■ SOURCE MATERIAL

★ ★ ★ ★ ★

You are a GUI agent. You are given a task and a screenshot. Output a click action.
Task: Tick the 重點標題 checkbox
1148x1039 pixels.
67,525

★ ★ ★ ★ ★

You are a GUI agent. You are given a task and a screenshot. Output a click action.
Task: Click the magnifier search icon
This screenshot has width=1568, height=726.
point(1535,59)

★ ★ ★ ★ ★

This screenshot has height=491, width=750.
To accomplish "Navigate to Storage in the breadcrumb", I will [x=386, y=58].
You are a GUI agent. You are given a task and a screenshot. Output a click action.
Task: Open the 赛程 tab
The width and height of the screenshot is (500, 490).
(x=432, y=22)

★ ★ ★ ★ ★

■ WHAT THIS TASK INVOLVES
Present the listing lines between the one holding "This screenshot has height=491, width=750." and the one holding "(x=432, y=22)", inclusive, as a Markdown table. Use a Row column for the row number and a Line column for the text, and leave out blank lines.

■ RESULT BELOW
| Row | Line |
|---|---|
| 1 | This screenshot has height=491, width=750. |
| 2 | To accomplish "Navigate to Storage in the breadcrumb", I will [x=386, y=58]. |
| 3 | You are a GUI agent. You are given a task and a screenshot. Output a click action. |
| 4 | Task: Open the 赛程 tab |
| 5 | The width and height of the screenshot is (500, 490). |
| 6 | (x=432, y=22) |